Abstract

Objective:Acute mountain sickness (AMS) is a syndrome that occurs when an individual rapidly rises to a high altitude and fails to adapt to acute hypobaric hypoxia physiologically. The aim of this paper is to develop an intelligent approach for the individual susceptibility assessment of AMS based on dynamic heterogeneous data monitored by multiple wearable devices. Methods:In this paper, the adaptive domain of hypoxia tolerance (ADHT) is established based on k-means clustering and mutual information (MI). Furthermore, a slow feature based long short-term memory (LSTM) learner is proposed to evaluate an individual’s ability to tolerate hypoxia, which is used as the susceptibility evaluation of AMS. Results:The proposed method’s performance is evaluated by using the heterogeneous physiological data of 18 subjects, augmented to 396 samples.
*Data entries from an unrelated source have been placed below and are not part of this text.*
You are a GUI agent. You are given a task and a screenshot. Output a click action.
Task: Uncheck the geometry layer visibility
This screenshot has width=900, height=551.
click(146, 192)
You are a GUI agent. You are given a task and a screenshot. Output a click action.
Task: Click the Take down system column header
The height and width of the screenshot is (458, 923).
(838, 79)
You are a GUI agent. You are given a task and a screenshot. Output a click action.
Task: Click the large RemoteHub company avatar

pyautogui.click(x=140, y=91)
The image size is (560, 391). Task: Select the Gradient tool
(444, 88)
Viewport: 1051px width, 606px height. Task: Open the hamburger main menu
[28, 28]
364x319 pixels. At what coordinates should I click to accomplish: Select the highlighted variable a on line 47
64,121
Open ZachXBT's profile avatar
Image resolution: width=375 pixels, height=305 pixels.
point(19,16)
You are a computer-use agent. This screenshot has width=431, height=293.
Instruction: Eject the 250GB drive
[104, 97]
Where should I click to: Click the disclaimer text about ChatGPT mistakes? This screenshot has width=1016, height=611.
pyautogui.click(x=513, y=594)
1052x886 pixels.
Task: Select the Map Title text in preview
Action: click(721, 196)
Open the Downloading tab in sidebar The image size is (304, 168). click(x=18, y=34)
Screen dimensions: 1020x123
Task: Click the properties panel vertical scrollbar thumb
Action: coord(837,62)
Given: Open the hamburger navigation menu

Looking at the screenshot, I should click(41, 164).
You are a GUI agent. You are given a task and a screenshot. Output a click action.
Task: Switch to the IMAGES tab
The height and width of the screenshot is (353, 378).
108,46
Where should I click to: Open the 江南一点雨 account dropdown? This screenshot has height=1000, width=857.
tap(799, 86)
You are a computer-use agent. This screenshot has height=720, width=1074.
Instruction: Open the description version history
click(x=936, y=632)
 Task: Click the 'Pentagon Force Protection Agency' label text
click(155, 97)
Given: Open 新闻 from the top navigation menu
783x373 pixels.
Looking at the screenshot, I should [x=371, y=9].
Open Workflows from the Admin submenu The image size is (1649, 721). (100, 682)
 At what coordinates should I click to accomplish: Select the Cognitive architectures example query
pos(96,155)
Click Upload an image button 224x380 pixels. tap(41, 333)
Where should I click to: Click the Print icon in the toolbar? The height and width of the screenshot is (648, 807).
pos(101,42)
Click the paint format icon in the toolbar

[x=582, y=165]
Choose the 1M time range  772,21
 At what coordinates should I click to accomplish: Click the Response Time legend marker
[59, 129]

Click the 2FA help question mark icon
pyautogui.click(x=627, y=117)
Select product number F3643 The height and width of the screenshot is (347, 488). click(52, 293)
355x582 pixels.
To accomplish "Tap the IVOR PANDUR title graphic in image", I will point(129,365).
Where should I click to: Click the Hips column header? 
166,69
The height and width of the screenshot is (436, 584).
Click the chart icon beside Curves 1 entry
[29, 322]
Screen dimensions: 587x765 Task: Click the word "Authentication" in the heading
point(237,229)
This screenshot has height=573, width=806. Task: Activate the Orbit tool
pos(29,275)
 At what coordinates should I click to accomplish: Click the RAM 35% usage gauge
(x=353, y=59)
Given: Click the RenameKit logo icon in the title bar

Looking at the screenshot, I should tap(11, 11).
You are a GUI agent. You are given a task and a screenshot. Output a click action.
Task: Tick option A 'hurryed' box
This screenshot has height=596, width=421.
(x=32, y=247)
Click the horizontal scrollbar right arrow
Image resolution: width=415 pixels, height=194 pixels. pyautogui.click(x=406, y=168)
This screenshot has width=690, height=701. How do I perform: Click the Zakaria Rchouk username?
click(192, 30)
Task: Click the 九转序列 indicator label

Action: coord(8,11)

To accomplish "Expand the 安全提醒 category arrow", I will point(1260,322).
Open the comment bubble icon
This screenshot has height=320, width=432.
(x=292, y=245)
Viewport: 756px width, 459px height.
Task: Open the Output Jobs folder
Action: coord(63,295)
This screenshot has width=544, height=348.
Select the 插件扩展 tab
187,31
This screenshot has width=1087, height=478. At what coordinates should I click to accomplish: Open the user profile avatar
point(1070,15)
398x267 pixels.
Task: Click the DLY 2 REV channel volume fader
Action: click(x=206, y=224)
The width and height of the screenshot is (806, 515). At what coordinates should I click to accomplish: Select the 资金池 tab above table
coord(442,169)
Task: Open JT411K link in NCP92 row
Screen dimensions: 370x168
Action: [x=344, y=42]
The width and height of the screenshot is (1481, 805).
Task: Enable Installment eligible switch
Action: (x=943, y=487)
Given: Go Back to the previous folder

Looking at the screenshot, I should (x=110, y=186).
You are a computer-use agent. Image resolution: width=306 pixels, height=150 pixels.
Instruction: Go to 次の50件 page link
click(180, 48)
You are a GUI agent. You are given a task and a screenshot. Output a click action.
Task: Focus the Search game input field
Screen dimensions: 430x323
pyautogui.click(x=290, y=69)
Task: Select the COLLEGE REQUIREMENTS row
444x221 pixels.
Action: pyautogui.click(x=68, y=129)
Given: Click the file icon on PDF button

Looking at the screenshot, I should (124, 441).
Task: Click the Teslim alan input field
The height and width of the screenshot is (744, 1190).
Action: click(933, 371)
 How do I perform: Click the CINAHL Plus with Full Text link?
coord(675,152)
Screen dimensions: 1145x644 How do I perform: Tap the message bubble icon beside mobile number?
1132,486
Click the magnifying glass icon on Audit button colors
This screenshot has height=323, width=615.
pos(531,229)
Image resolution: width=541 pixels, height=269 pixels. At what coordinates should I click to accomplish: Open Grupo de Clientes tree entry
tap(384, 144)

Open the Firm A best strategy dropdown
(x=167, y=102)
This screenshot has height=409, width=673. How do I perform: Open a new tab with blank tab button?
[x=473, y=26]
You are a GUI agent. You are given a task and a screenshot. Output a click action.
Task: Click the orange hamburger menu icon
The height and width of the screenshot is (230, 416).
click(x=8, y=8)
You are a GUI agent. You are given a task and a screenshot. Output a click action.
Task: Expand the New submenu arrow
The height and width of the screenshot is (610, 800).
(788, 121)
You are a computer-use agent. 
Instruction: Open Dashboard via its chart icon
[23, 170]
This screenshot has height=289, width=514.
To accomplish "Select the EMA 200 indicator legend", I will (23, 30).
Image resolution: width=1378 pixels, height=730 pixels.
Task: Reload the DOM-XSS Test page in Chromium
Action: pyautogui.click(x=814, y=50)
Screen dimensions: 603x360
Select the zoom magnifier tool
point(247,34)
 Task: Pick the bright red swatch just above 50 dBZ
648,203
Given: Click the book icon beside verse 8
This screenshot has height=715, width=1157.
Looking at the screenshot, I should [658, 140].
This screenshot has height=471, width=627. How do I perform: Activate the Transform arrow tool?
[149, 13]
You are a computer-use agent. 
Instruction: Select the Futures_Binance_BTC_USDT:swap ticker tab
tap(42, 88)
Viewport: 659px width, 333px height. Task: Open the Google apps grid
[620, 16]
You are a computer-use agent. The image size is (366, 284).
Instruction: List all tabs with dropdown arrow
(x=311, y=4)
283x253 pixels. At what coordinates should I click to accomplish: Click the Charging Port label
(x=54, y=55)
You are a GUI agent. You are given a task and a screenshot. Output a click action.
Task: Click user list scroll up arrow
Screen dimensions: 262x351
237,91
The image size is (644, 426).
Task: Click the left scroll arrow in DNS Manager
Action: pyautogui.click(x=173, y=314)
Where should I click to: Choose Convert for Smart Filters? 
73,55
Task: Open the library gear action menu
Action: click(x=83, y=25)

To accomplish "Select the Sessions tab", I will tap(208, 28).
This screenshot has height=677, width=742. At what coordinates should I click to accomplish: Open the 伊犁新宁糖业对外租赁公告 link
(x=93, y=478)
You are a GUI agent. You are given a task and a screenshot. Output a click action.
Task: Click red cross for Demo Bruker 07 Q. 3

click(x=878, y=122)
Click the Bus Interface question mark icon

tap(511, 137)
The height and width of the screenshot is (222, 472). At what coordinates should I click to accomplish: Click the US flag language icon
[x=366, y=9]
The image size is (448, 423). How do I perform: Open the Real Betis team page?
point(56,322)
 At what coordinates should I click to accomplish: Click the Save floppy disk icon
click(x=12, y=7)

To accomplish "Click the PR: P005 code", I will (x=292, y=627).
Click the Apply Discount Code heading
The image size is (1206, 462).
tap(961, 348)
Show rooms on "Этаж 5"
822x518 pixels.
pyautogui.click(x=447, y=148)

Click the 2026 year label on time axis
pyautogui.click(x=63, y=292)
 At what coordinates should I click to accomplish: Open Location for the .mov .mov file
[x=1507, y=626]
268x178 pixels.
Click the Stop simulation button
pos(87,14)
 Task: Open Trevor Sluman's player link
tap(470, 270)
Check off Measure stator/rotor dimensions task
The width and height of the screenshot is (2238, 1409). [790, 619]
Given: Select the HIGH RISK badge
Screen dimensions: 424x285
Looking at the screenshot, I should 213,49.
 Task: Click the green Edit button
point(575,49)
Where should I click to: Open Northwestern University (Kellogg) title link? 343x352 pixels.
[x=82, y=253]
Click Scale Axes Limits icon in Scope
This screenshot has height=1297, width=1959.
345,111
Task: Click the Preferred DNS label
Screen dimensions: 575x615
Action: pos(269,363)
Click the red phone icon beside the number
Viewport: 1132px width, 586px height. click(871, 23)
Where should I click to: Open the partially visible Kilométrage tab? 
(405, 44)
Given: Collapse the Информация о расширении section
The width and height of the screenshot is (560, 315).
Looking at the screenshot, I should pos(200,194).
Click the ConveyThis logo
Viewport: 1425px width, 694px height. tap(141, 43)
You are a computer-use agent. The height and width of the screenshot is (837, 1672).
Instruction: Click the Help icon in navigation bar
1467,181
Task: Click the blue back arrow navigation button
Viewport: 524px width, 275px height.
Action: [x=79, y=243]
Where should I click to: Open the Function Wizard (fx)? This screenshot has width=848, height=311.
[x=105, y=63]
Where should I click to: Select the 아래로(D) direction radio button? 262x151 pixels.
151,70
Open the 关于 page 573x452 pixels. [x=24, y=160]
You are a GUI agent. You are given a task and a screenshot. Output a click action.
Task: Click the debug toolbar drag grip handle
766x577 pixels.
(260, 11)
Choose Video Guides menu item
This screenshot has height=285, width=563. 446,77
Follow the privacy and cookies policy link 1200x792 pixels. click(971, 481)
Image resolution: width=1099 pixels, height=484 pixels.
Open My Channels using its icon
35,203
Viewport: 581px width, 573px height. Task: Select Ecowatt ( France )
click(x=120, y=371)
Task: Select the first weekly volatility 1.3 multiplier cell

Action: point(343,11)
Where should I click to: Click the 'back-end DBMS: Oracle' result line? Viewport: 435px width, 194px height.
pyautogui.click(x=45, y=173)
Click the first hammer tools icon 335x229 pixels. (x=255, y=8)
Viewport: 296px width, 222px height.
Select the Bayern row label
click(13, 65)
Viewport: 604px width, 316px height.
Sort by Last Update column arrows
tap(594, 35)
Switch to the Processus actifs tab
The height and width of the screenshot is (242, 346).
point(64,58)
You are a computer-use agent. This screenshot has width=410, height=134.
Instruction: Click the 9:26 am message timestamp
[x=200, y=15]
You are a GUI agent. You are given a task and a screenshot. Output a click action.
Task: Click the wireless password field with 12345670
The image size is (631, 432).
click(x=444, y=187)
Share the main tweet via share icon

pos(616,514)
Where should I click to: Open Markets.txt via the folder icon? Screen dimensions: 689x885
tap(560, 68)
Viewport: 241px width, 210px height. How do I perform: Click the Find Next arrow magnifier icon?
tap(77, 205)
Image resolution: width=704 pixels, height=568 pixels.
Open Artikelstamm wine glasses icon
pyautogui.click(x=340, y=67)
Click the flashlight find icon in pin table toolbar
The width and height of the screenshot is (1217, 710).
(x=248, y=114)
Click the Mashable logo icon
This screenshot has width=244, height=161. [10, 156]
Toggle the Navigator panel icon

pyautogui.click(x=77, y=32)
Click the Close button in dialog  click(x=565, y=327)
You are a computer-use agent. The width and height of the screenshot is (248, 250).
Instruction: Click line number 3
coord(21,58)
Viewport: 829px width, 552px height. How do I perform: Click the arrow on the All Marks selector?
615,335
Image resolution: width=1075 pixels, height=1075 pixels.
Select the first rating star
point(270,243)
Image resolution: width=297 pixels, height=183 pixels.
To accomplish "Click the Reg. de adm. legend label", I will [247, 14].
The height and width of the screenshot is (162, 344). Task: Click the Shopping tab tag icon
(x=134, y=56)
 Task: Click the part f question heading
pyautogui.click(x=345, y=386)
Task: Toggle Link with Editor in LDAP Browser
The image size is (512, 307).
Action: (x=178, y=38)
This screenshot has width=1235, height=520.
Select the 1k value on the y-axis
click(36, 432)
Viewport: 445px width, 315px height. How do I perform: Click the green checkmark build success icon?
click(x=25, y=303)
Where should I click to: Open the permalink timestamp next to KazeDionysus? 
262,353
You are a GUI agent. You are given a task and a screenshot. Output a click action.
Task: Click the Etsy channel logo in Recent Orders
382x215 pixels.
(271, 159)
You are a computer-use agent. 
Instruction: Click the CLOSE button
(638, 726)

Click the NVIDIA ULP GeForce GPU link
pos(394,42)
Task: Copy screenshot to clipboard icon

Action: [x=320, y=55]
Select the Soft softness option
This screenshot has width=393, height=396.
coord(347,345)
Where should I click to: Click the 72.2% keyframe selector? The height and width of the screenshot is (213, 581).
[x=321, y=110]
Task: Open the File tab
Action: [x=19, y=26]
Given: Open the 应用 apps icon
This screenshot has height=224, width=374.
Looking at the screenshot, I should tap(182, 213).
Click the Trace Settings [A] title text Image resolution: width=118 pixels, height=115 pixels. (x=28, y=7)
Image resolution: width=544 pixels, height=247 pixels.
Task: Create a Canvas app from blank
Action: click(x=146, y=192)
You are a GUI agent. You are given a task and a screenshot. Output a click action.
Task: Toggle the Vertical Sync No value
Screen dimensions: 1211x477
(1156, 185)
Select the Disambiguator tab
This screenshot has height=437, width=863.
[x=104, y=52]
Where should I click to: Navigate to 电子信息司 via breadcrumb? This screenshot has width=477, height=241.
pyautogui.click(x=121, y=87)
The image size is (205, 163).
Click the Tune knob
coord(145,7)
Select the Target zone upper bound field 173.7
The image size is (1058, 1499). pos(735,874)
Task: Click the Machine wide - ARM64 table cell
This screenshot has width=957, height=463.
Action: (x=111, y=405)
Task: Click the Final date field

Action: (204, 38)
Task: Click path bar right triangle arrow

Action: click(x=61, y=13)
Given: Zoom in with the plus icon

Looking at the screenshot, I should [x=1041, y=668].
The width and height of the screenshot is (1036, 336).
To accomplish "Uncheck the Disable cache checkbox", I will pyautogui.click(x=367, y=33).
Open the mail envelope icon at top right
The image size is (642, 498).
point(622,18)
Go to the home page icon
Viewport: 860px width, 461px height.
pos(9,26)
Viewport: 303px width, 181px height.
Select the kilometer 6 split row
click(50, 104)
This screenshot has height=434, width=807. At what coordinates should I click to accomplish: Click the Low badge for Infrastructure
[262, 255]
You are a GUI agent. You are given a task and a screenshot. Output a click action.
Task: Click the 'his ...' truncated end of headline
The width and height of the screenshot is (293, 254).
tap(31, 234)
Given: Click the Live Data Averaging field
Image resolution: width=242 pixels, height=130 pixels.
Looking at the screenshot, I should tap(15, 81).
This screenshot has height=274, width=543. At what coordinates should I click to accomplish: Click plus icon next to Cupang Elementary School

The maximum MI value (0.3946) between cluster results and the lake louise score is retained to establish ADHT. The classification accuracy of the slow feature based LSTM method reaches 85.71% and the area under the ROC curve reaches 0.925. Comparing with other benchmark and deep learning approaches, the proposed method perform best in term of accuracy, precision, specificity and Matthews correlation coefficient. Conclusion:The results show that the proposed method is feasible in classifying individual hypoxia tolerance and evaluating AMS susceptibility. The system takes full advantage of dynamic heterogeneous data during offline modeling, and only needs the IHT data fed back by wearable devices during online monitoring. Significance:The method improves the convenience of susceptibility assessment of AMS.